There's some weird politics being played on my building's co-op board. I ran into the woman who sold me my apartment in the hallway the other day, and she started in on how at a recent meeting (I skipped it -- it seemed it was just going to be to meet our new managing agents, yawn) she was basically ousted as President and put in as Vice President by the rest of the board (can you have coups on co-op boards?) and it all seemed rather shady and weird. I didn't quite get all that she was talking about -- she seemed of the opinion that I knew more than I really did. And it turns out the Mr. Cristian to her Captain Bligh is my next-door neighbor. Anyway, it all was rather unnerving. Then, a few days later a memo was slipped under everyone's door indicating that she had tendered a "verbal" resignation. (Which, she says, was basically her standing up at the meeting and saying, "Er, you can't do this, and I'm not staying around to support it." And then walking out to applause.) I have to say I rather liked having her in charge a) because she seemed to know what she was doing and b) since this used to be her apartment, if I had crap from other tenants I could go to the Board President and likely get a favorable hearing. Without her on the board, I'm cast adrift. I'd heard about co-op board politics, but I never knew what people meant until now. Why can't everybody just get along?

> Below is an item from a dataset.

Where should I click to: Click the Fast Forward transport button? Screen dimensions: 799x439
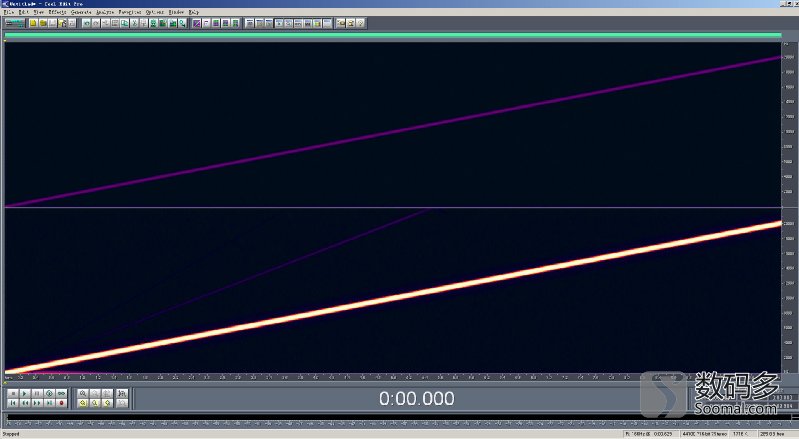tap(37, 403)
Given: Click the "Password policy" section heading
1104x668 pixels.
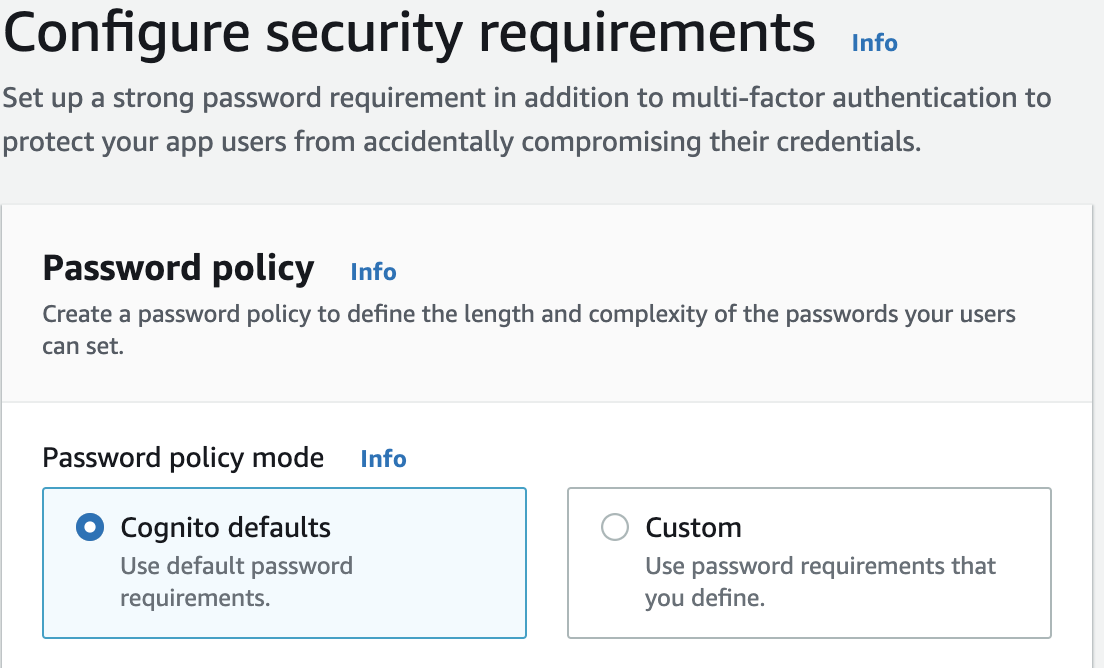Looking at the screenshot, I should coord(178,269).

Speaking of which, the World Economic Forum is coming to New York City, so expect large-scale difficulties to crop up, if the protests approximate anything along the lines of what they've been in other cities around the globe. I don't know that I'll be in the protest lines, but the Green party has gotten in touch with all of us Greens and asked if we can provide a floor for protestors to sleep on. I've volunteered because naturally I have a lot of space and probably have no common sense whatsoever, but it could be an interesting experience. It seems there are a lot of offers out there of space, so I don't know that anyone will be staying for a few days, but we'll see. This feels so sixties, somehow, which I know is a very silly way to refer to it, but all of the movies I see about the protest movements, everybody's crashing on other peoples'/strangers' floors and having deep discussions ... I can dig it, man. Then I have the nightmare where the one radical chick who stays here will turn out to be caught by the police and give my address to them and then I'll get hauled in.

Rockin', man. Then I could call my human rights lawyer friend, Julia. I'm all set now. See, that's why we have to have her around more often!